In this tutorial, we will study Markov models. Markov model is a four-tuple $(\Sigma, S, P_t, P_0)$ where

- $\Sigma$ is an alphabet,
- $S$ is a set of states,
- $P_t : S \times S \mapsto [0,1]$ is a matrix of transition probabilities, and
- $P_0 : S \mapsto [0, 1]$ is initial probability distribution on the states.

The Markovian property is useful as for any sequence $x \in \Sigma^*$ $$ P(x) = P_0(x_1) \cdot P_t(x_2 \mid x_1) \cdot P_t(x_3 \mid x_2) \cdots P_t(x_l \mid x_{l-1}). $$

Consider the following Markov model:
How would you calculate a probability of a sequence?

Is there anything missing?

How long can be sequences generated by this model?

Hidden Markov models separate states from the observable symbols. Each state generates a symbol that is visible to us. To modify the model, we have to add emission probabilities:

- $P_e : S \times \Sigma \mapsto [0,1]$

Imagine that you are in a casino playing a game. The dealer is tossing a coin, and you bet the outcome. However, a friend notified you in advance that the dealer is a crook and sometimes he replaces the fair coin with a biased one and then the game follows with the biased coin for several moves. The biased coin generates heads with probability $\frac{3}{4}$, but the coins are visually indistinguishable. The dealer is cautious and replaces the coin only in one of ten tosses on average. Describe such a situation as a hidden Markov model, draw a diagram, write the set of states and set of observed symbols and show the transition probabilities in the diagram.

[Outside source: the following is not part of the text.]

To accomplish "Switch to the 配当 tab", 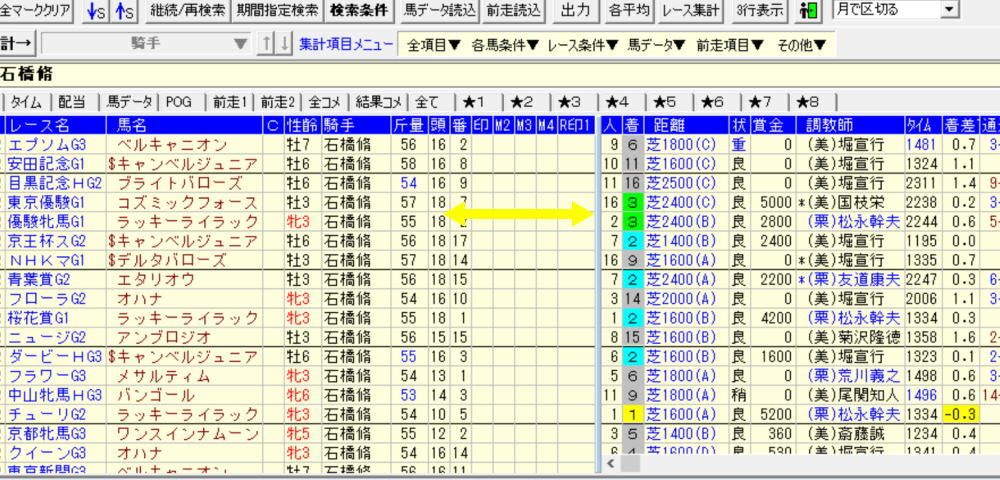I will click(72, 101).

Using the model developed in the last example, calculate the probability that sequence of states $\pi = \mathrm{FFFBBBBBFFF}$ generated sequence $01011101001$. Assume that the initial probabilities of fair and biased coins are equal.

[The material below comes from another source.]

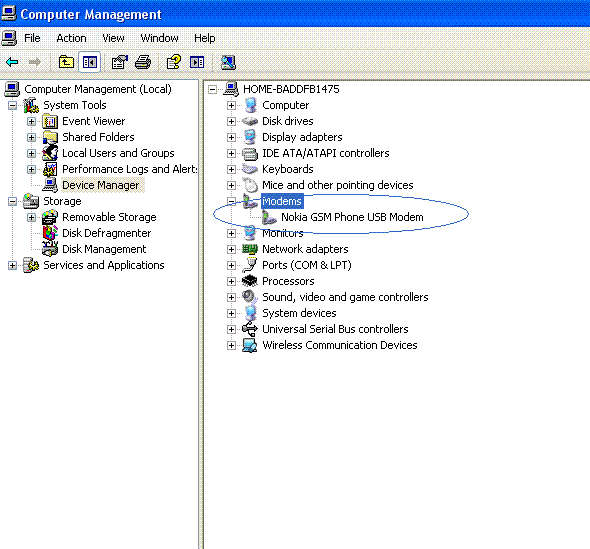590x549 pixels.
Task: Click the Show/Hide Action Pane icon
Action: [197, 62]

In the last problem, we assumed that we know the sequence of hidden states. This is, however, usually not true. There are two possible solutions. First, we may try to enumerate all possible paths $\pi$, which is untractable. The second option is to use dynamic programming which leads to the *forward* algorithm. Use the forward algorithm to calculate the probability of sequence $01011101001$.

The problem is hard to calculate by hand. Calculate the first few symbols and then use either jupyter notebook from this archive or the python code below.

2020: If you want to get a better practice, try to code the forward algorithm yourself.

python

from fractions import Fraction probability = [Fraction(1,2), Fraction(1,2)] emissionMatrix = [[Fraction(1,2), Fraction(1,2)], [Fraction(1,4), Fraction(3,4)]] transitionMatrix = [[Fraction(9,10), Fraction(1,10)], [Fraction(1,10), Fraction(9,10)]] probabilityNext = [0, 0] for ch in [0, 1, 0, 1, 1, 1, 0, 1, 0, 0, 1]: for s in [0, 1]: probabilityNext[s] = emissionMatrix[s][ch] * (transitionMatrix[s][s] * probability[s] + transitionMatrix[1-s][s] * probability[1-s]) tmp = probability probability = probabilityNext probabilityNext = tmp print(probabilityNext)

We already know how to calculate the probability of a sequence of observations. Another very useful case may be to calculate the most likely sequence of hidden states. This can be done by the *Viterbi* algorithm. Calculate the most likely sequence of states for the observed sequence $01011101001$.

The problem is hard to calculate by hand. Calculate the first few symbols and then use either jupyter notebook from this archive or the python code below.

python

from fractions import Fraction probability = [Fraction(1,2), Fraction(1,2)] emissionMatrix = [[Fraction(1,2), Fraction(1,2)], [Fraction(1,4), Fraction(3,4)]] transitionMatrix = [[Fraction(9,10), Fraction(1,10)], [Fraction(1,10), Fraction(9,10)]] probabilityNext = [0, 0] for ch in [0, 1, 0, 1, 1, 1, 0, 1, 0, 0, 1]: for s in [0, 1]: edgeWeights = [transitionMatrix[0][s] * probability[0], transitionMatrix[1][s] * probability[1]] probabilityNext[s] = emissionMatrix[s][ch] * max(edgeWeights) print("to ", s, " from ", 0 if edgeWeights[0] > edgeWeights[1] else 1) tmp = probability probability = probabilityNext probabilityNext = tmp print(probabilityNext)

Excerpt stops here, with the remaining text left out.